En cuanto a pensar que la contaminación va a disminuir con un día sin carros y motos, es una quimera. Los niveles bajarán durante unas horas, un par de días, quizás, para volver a alcanzar la toxicidad anterior. Abundan los enfermos de las vías respiratorias en las capitales de departamento, y su salud no va a mostrar ningún progreso por unas cuantas horas de aire un poco menos contaminado. Tal vez las cosas mejoren algo en Bogotá, barrida por los vientos que soplan por la hermosa sabana, arrastrando impurezas. No en Medellín, levantada en el fondo de un valle rodeado de altísimas montañas. Al contrario, muchos tememos que la contaminación siga empeorando, como ha venido haciéndolo.
Respeto la opinión contraria y me alegro por aquellos que creen que están ayudando en algo con el día sin carro. Pero no pienso que sea de alguna utilidad. Decía Gustavo Wilches, la persona tanto sabe del medio ambiente, que para salvar la tierra, cada habitante del planeta debería vivir como lo hace hoy un cubano.

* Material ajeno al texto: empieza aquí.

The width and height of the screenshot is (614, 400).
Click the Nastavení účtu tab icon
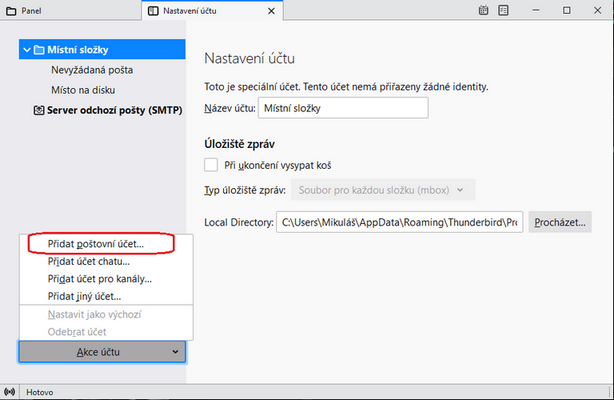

Con lo mínimo indispensable. El remedio tendría que ser drástico. El día sin carro puede vender la idea de que las autoridades hacen algo para solucionar problemas fundamentales, que se preocupan por la salud del planeta, por el bienestar de las personas, por la accidentalidad. Sin duda, ayuda a crear conciencia, lo cual es importante. Pero en el fondo no tiene más que el valor simbólico de un gesto. Un sofisma de distracción, algo para calmar la mala conciencia, mientras continuamos envenenándonos.